This is much harder and more time-consuming than it sounds, especially when you go from a small(ish) number of features to more general knowledge. Worse, it doesn't scale to arbitrary domains - you'll always need a human there to give meaning to the models and effectively train them.
Reinforcement learning is designed to get around this by letting an agent "learn" meaning on its own by interacting with the world and getting feedback from its current state and actions. https://en.wikipedia.org/wiki/Reinforcement_learning
Reinforcement learning is really interesting though for several reasons. Algorithms like this and genetic algorithms can 'grow' sophistication far faster than we can program it. The agent takes actual actions that it learns from directly so there's richer feedback. Furthermore by analyzing them we can learn more about how systems learn across multiple problem types to achieve goals requiring multiple layers of sense, analysis, hypothesis, action and feedback.
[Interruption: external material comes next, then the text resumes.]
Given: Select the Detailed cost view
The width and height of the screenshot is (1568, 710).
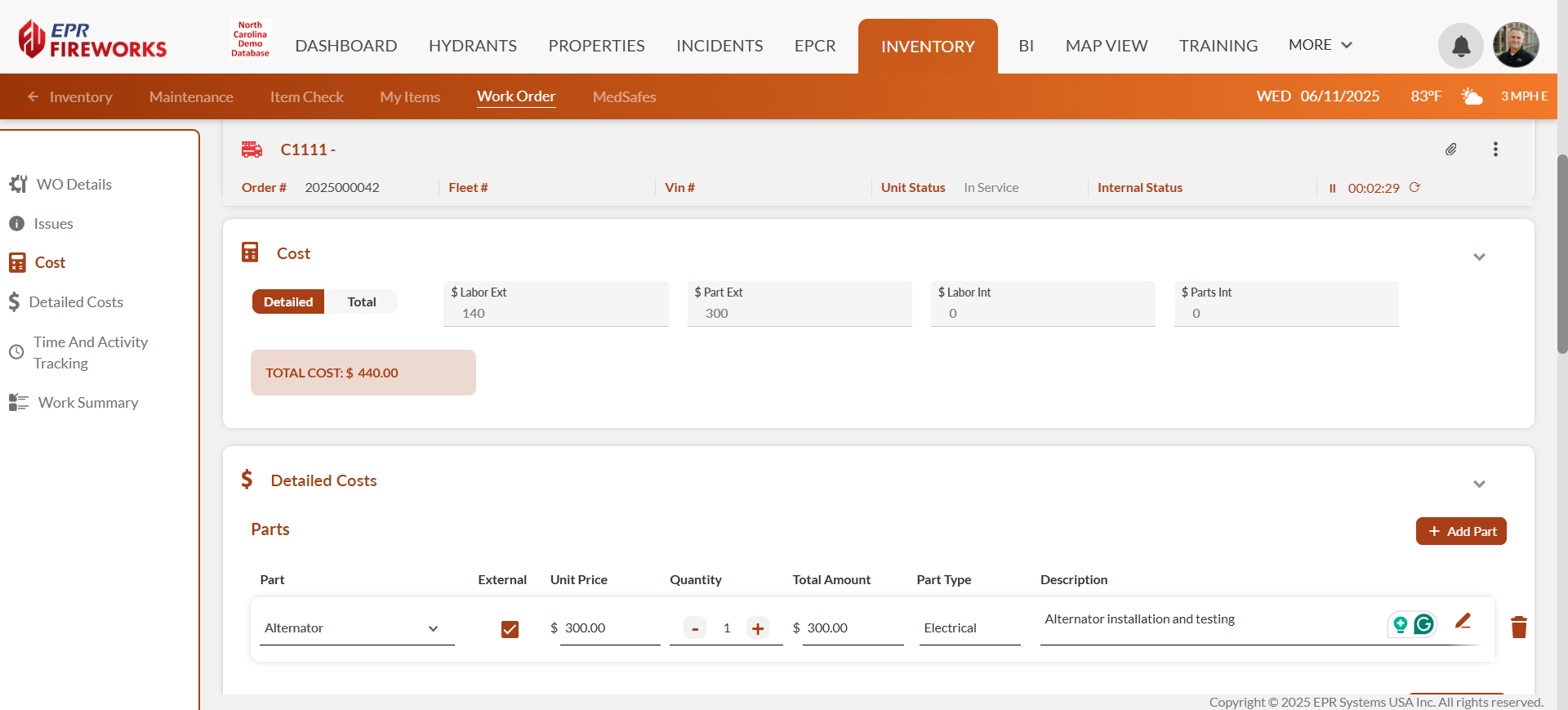Looking at the screenshot, I should [x=288, y=301].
No one approach is going to get this done. The brain consists of many layers and cortical columns, with many structures specialized for very different functions. I believe any strong AI will need to have such an architecture using various different approaches and techniques in concert. We have an advantage here because evolution only had neurons to work with so in the brain everything is a neuron but we can engineer whatever hardware or software implementation is most efficient for a specific function. It's till going to take probably another few generations though at least.
That's not true. Conditional Random Fields and other statistical models are being used to model spatial object relations. Example: https://arxiv.org/abs/1512.06790v2
This means the features are weird mathematical intersections that might have something to do with something you can connect to semantic meaning, but they might not. The exercise of discovering what a feature "is" then becomes its own fraught exercise in inspection and discovery.